L’homme moderne présente un mélange étonnant de volontarisme et de fatalisme : tantôt il a l’impression de tout pouvoir (dans l’organisation des familles ou bien dans le domaine des biotechnologies, par exemple), tantôt il a l’impression inverse de tout subir (exemple du changement climatique).
Et si les deux tendances n’étaient tout compte fait que les deux aspects d’une même réalité ? Slogan nazi et stalinien dans les années 1930, le triomphe de la volonté, heureusement débarrassé de son hypothèque totalitaire, est devenu le programme implicite d’une époque qui, ne voulant plus rien recevoir des dieux ou de la nature, a relancé discrètement l’utopie de l’homme nouveau, désormais compatible avec le cadre démocratique.
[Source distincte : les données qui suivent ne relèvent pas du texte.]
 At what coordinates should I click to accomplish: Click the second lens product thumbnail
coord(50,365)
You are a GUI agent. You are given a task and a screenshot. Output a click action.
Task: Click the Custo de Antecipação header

Comment cette exaltation de la volonté comme puissance individuelle et collective a-t-elle pu s’imposer contre des millénaires de traditions adverses ? Si nous sommes les héritiers d’une histoire, celle-ci peut être datée et elle n’est pas encore très longue. En tout cas, il est à peu près certain qu’elle ne pourra pas durer indéfiniment : une volonté illimitée se heurte à des problèmes insolubles – d’où ce regain de fatalisme qui peut être interprété comme le symptôme d’une situation de crise.